4. As restrições de uma prática inegociável[7]

Que a liberdade de expressão é uma prática inegociável, é certo, o que não significa que ela não deva possuir, em seu sentido prático e, portanto, teórico, algumas restrições de modo a simplesmente torna-la possível. Teoricamente, é muito simples: se todos tiverem o poder de falar o que quiserem, incluindo ofensas e incitações à violência e ao preconceito, não haveria diálogo, mas simplesmente confronto físico. O direito à honra é o primeiro quisito ao convívio social, de modo que foi justamente por isso que todos os conflitos surgiram a partir da charge do jornalista dinamarquês e é por isso que o nazismo é proibido na maioria dos países do ocidente, pois geralmente leva a conflitos de tal espécie, isto é, de ferimento à honra dos judeus, negros e asiáticos; incitação à violência e o que é pior, ao genocídio.

Neste sentido, pergunta-se: até que ponto a liberdade de expressão é um valor universal e inegociável? A palavra universal (chave neste caso) tem dois sentidos. Se de um lado, ela significa aquilo que a todos é aplicável; de outro, ela significa aquilo que é adaptável/ajustável às mais diferentes necessidades. Assim, não existe do ponto de vista prático, uma totalidade característica do universal, pois aquilo que temos como universal (a exemplo, a liberdade de expressão) deve ser sempre adaptável aos diversos meios, às diversas culturas, em meio às diversas tribos. Daí a necessidade de algumas restrições à prática da liberdade de expressão, algo que faça com que seja possível a convivência das mais diversas culturas espalhadas pelo globo. Novamente, daí o erro do jornal dinamarquês ao publicar tal charge, pois seu conteúdo não respeitava de modo algum as diferenças básicas entre ocidente e oriente, lembrando que, justamente os grupos de extrema-direita, possuem grande influência ideológica do oriente, motivo pelo qual Japão se uniu à Alemanha nazista de Hitler na Segunda Guerra.
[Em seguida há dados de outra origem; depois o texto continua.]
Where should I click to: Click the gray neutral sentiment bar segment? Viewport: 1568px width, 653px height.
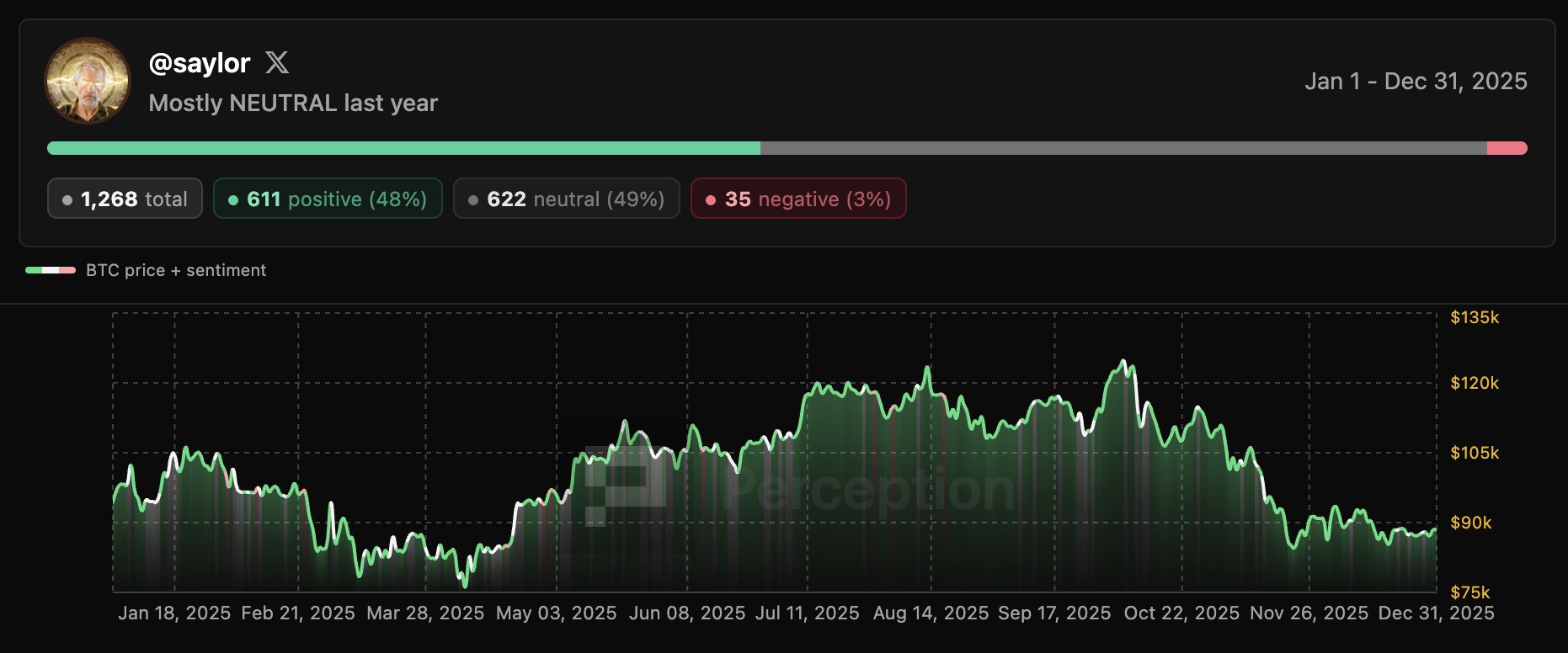click(1123, 148)
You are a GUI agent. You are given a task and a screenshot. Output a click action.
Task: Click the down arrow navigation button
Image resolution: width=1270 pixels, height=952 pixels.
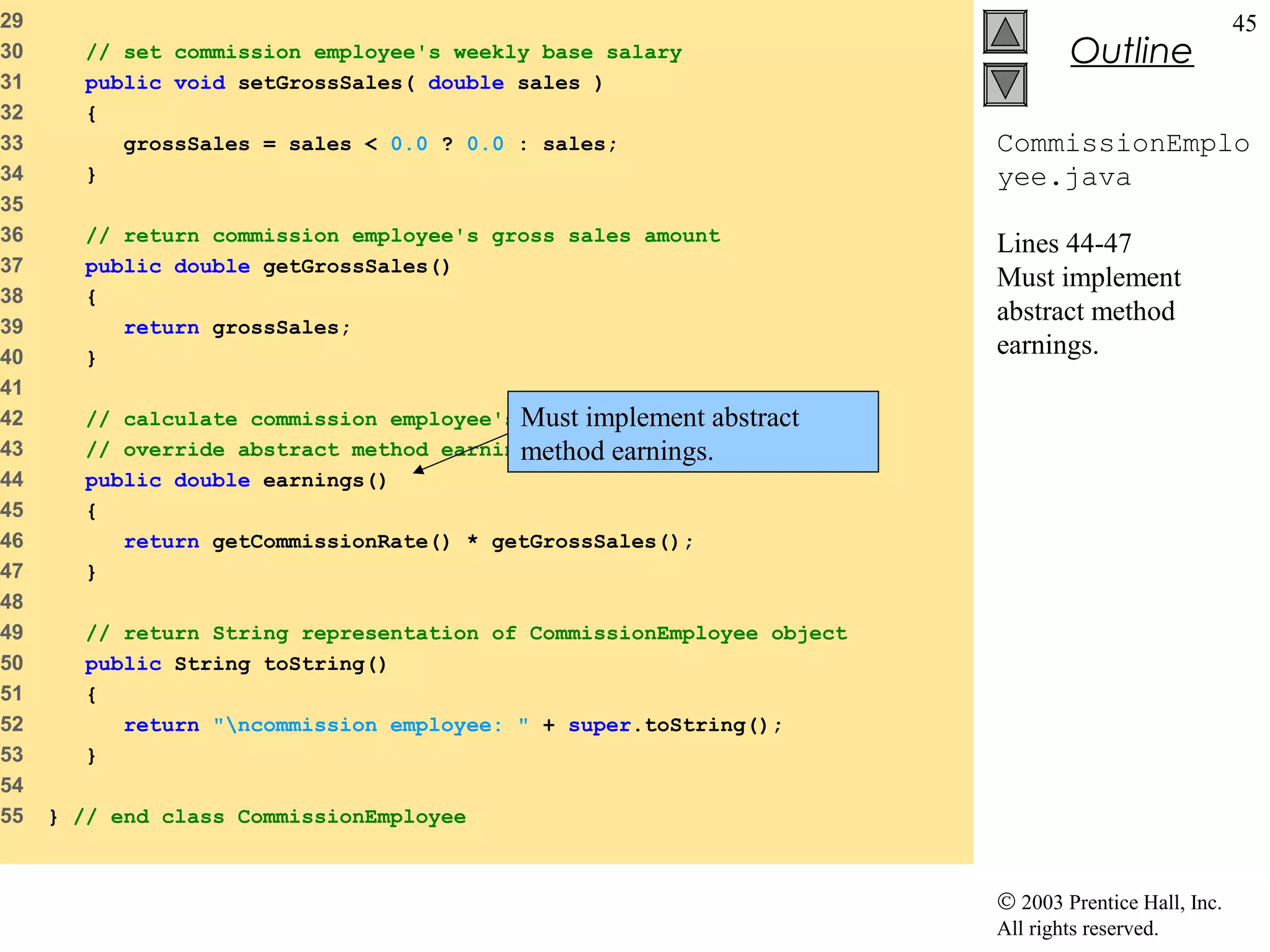1005,84
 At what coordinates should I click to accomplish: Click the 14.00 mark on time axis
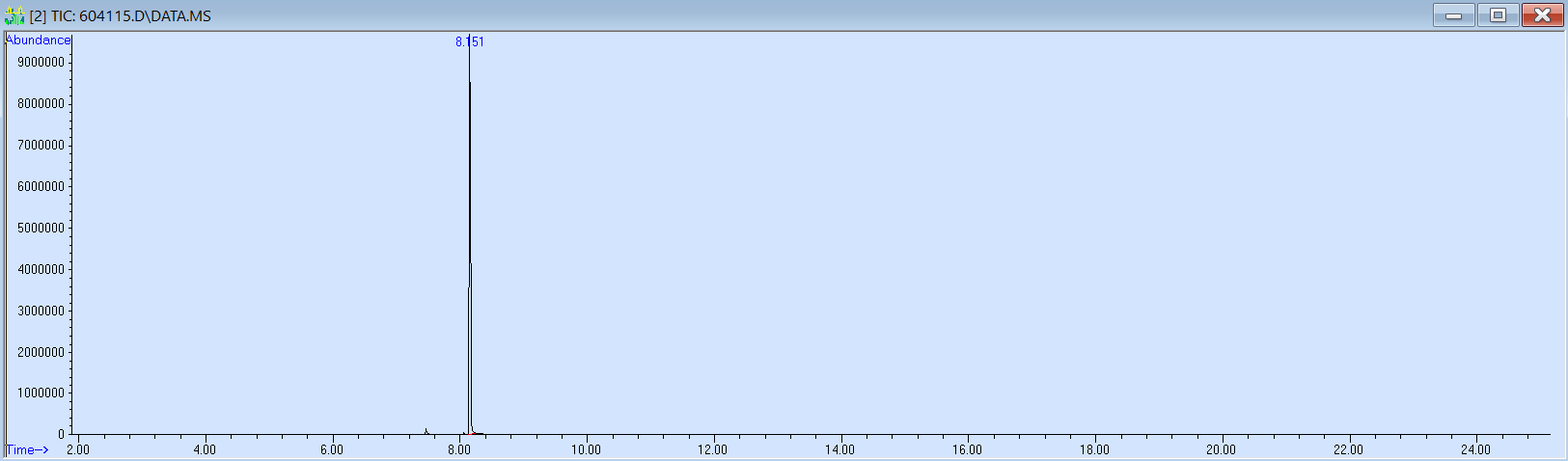tap(839, 449)
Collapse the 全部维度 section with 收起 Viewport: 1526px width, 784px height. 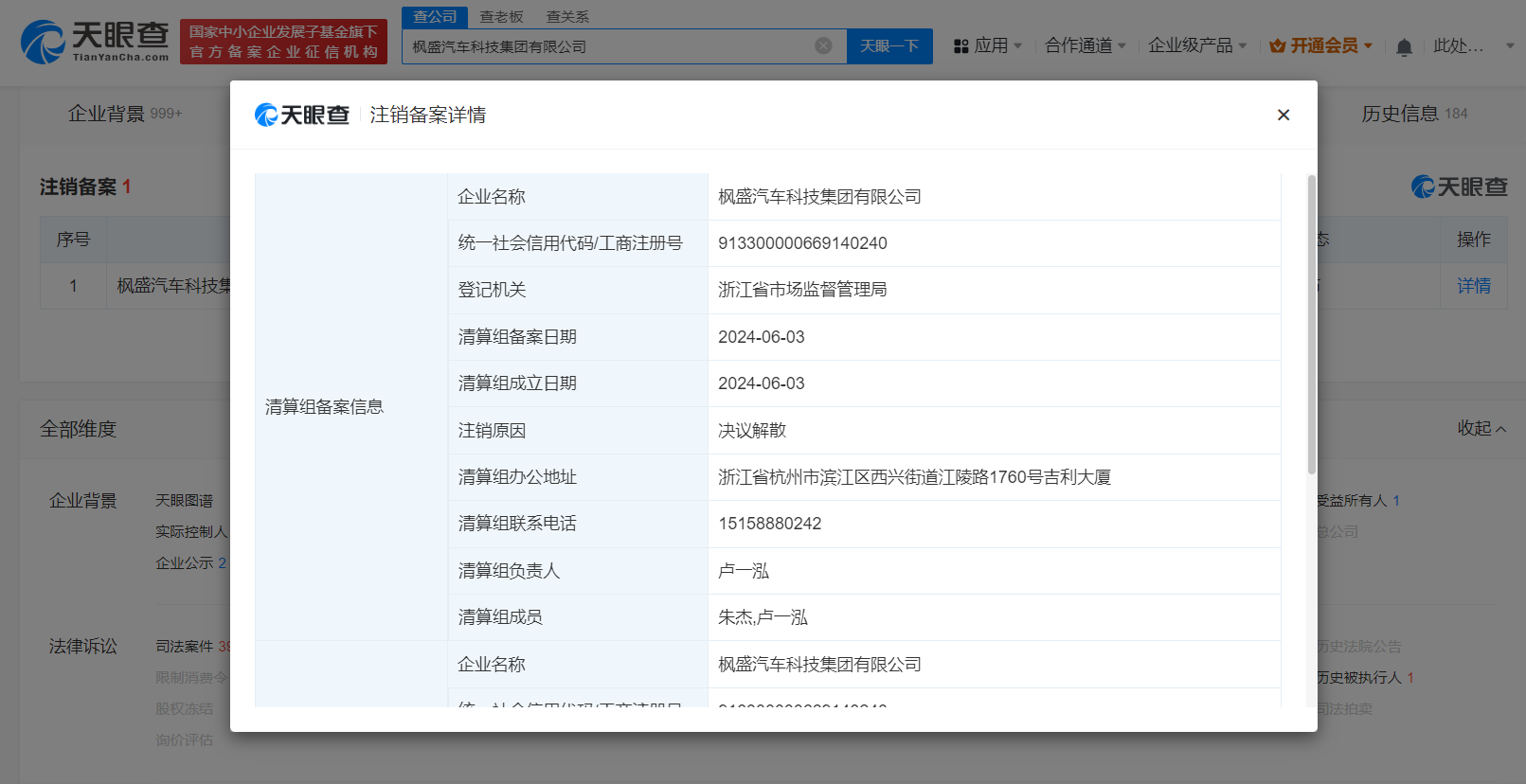[x=1481, y=429]

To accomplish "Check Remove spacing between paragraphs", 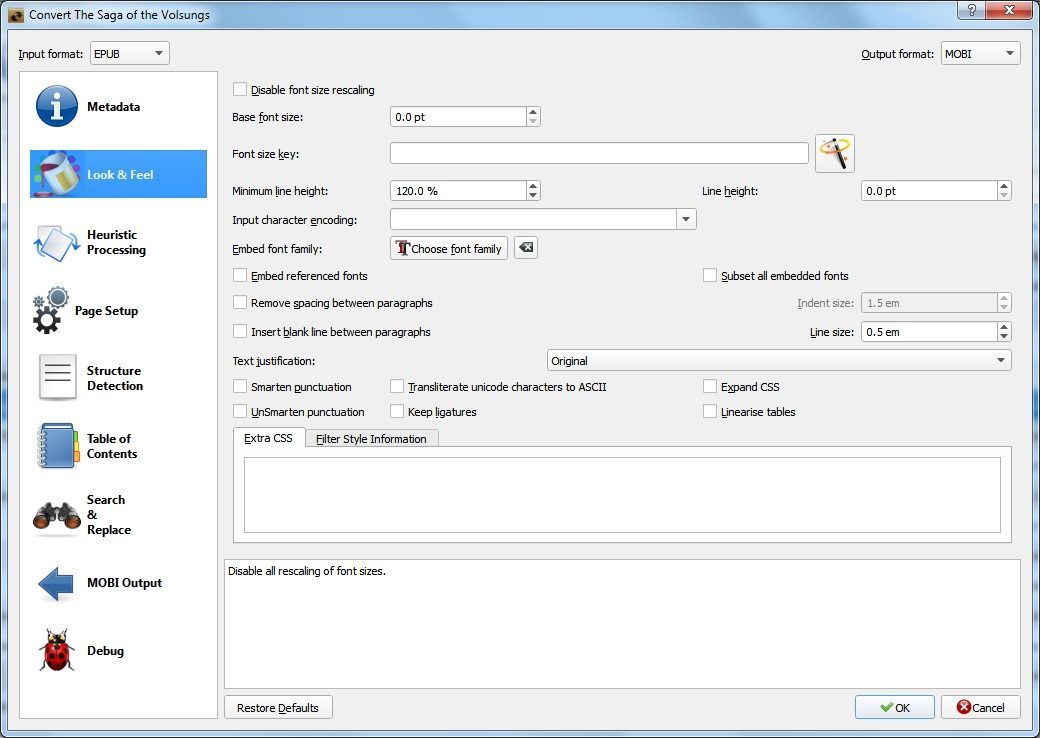I will [239, 302].

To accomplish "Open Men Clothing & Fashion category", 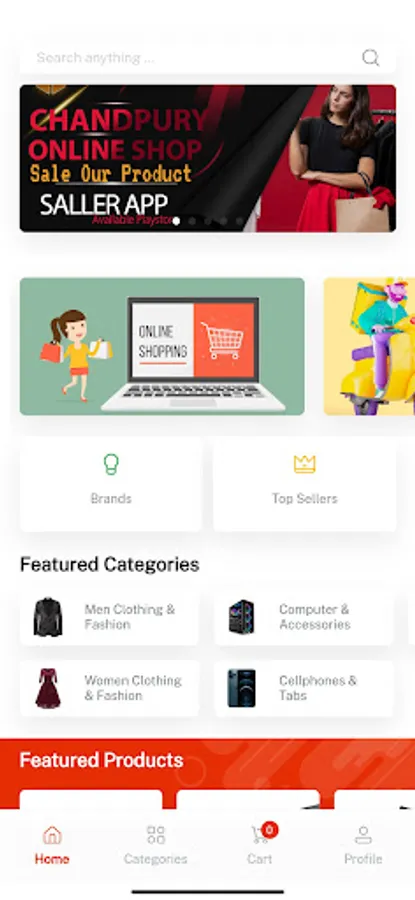I will [x=110, y=617].
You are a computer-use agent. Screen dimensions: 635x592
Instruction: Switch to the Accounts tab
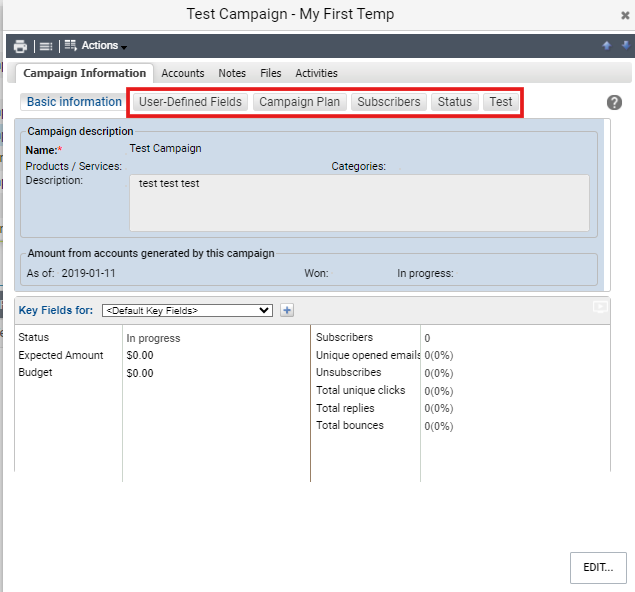183,73
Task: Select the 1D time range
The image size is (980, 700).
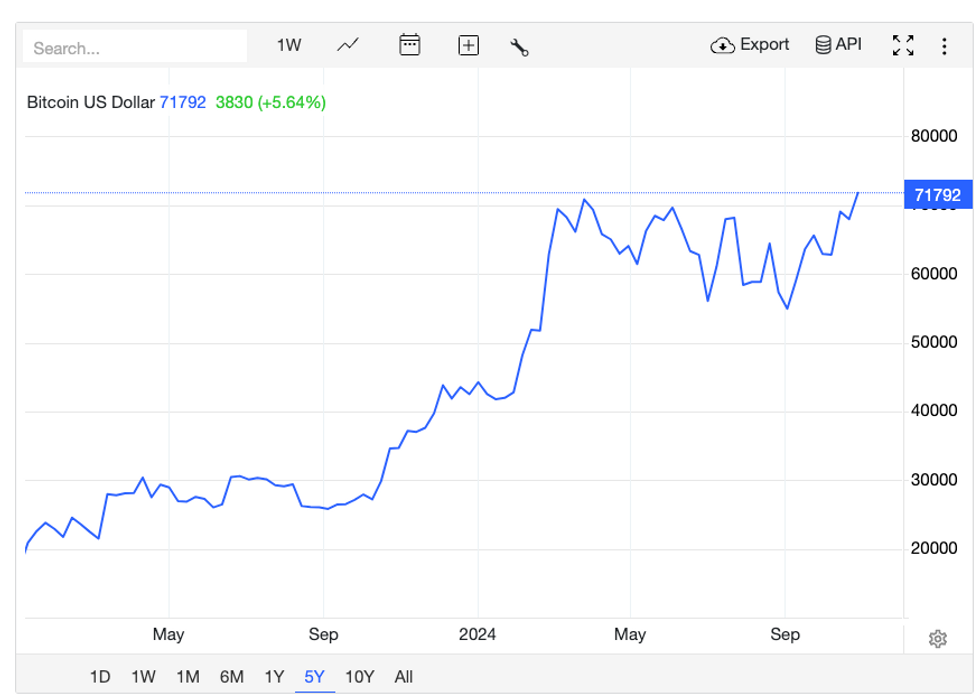Action: coord(100,677)
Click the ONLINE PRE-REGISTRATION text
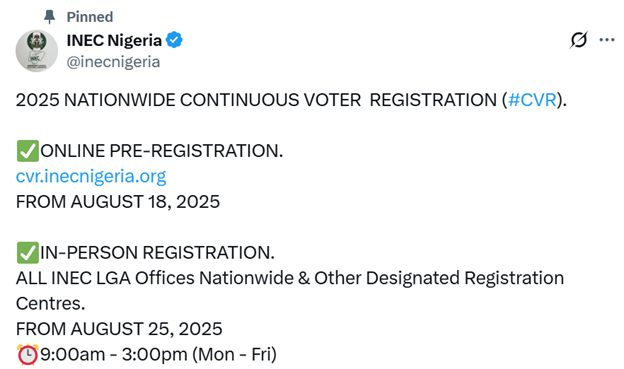The height and width of the screenshot is (369, 624). pyautogui.click(x=162, y=151)
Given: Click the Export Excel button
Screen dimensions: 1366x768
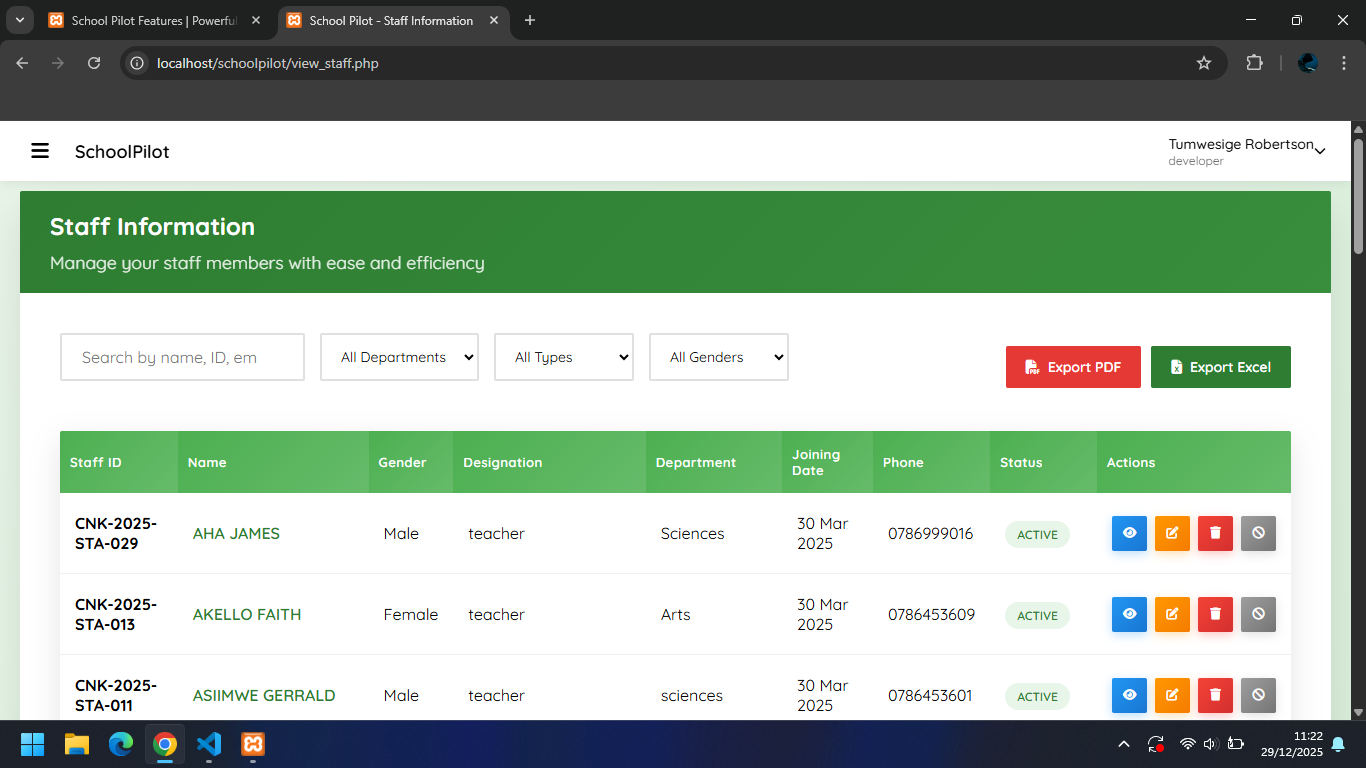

Ora, inegociável ela é, sem sombra de dúvida, e esta é uma parte do legado que possuímos aos países do Oriente Médio, mas justamente na medida em que queremos dizer isso a eles, não podemos nos dar ao luxo de não levar em consideração suas restrições, pois são justamente elas que dão sentido ao mérito de sua existência. Assim, não está em questão a sua negociação, não queremos nada em troca do silêncio, ao contrário. O silêncio é justamente a tirania da qual queremos distância. Mas isso definitivamente não pode significar que podemos dizer o que quisermos, gerando violência e, até mesmo, em último caso, gerando uma guerra civil.

NOTAS
[1] Sim, isso por uma ótica da teoria da ação, em que a liberdade está na ação e no movimento e não no poder/capacidade de sua realização.
[2] Charge essa reproduzida pelo jornal francês Le Monde e também pela Folha de S. Paulo (31/01/2006).
[3] Mesmo não sendo a primeira a falar no conceito de multiculturalismo, Shiva talvez tenha sido a intelectual que melhor incorporou o sentido desta geração que pratica o multiculturalismo (ou monomulticulturalismo, como propõe a autora, em tempos de globalização massificada).
[4] Para mais sobre multiculturalismo, ler: “Multiculturalismo Intelectual”, de Roberto Fernández, publicado originalmente na Revista USP, no. 42, junho/agosto 1999, págs. 84-95.
[5] http://usinfo.state.gov/
[6] http://www.dhnet.org.br/dhnet/cdrom/cd2002/index.html
[7] Em referência ao artigo publicado na Folha de S. Paulo (17/02/2006) intitulado “Liberdade de expressão, moeda inegociável”, de Theodore Dalrymple, que gerou muita polêmica.